My recommendations for Hennepin Healthcare’s doula program are as follows: first and foremost, continue to ensure that the voice of the community is integral in program implementation as this will ensure that it has the improvement on outcomes as it was designed to have by addressing the health disparities identified in the CHNA. Secondly, Hennepin Healthcare must ensure that it is fiscally responsible in its implementation of the doula program; the program must be self-sustainable and have a ROI. If this is not done future cuts may be eminent. Lastly, the potential use of a doula training program must be considered to not only increase the doula workforce in the Twin Cities area, but also increase the number of doulas of color to ensure we are representing the patient populations we are serving.
This field experience taught me what it is like to work as a public health professional in maternal and child health in a clinical public health setting. Hennepin Healthcare has a great opportunity to expand its doula services to better serve the community it strives to work so closely alongside. Additionally, Hennepin Healthcare has the opportunity to be a leader in the realm of women’s and infant health in Hennepin County through the innovative work of the MCH work group.

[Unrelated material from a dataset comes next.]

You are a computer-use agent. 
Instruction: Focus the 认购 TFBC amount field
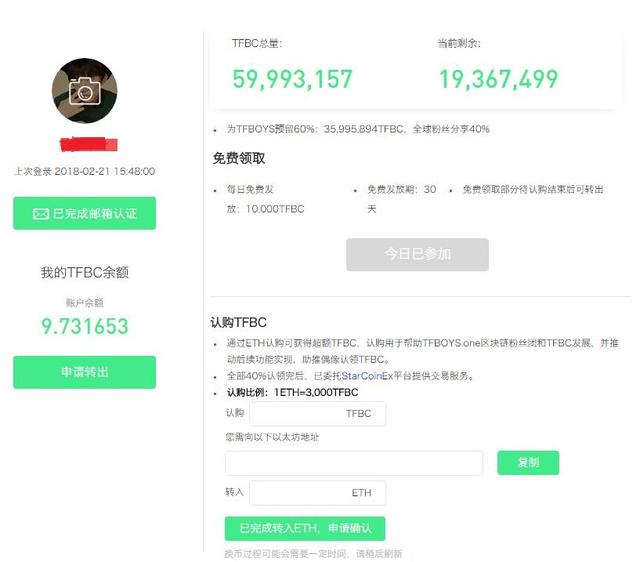click(317, 414)
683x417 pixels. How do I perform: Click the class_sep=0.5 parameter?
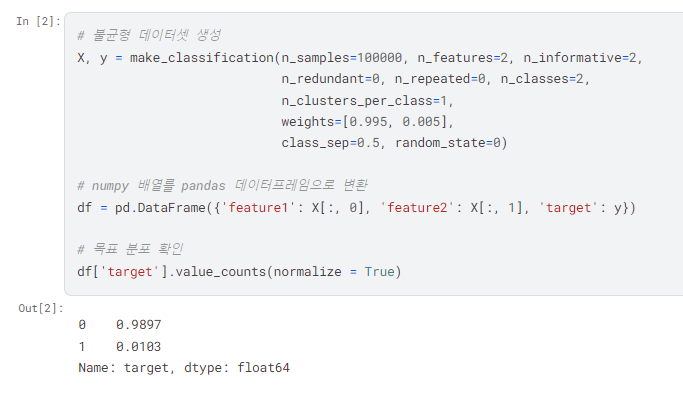(x=334, y=143)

- Ballen, L. E., & Fulcher, A. J. (2006). Nurses and Doulas: Complementary Roles to Provide Optimal Maternity Care. Journal of Obstetric, Gynecologic & Neonatal Nursing,35(2), 304-311. doi:10.1111/j.1552-6909.2006.00041.x
- Schaffner, P. (2018, September 18). [Maternal and Child Health CHNA Implementation Results 2018]. Unpublished raw data.
- Strauss, N., Sakala, C., & Corry, M. P. (2016). Overdue: Medicaid and Private Insurance Coverage of Doula Care to Strengthen Maternal and Infant Health. The Journal of Perinatal Education,25(3), 145-149. doi:10.1891/1058-1243.25.3.145
- About Hennepin Healthcare. (2018, March). Retrieved September 17, 2018, from https://www.hennepinhealthcare.org/about-us/
- Schaffner, P. (2017). 2017-2019 CHNA Maternal Child Health Action Plan [Chart]. In 2017-2019 CHNA Maternal Child Health Action Plan. Minneapolis, MN: Hennepin Healthcare System.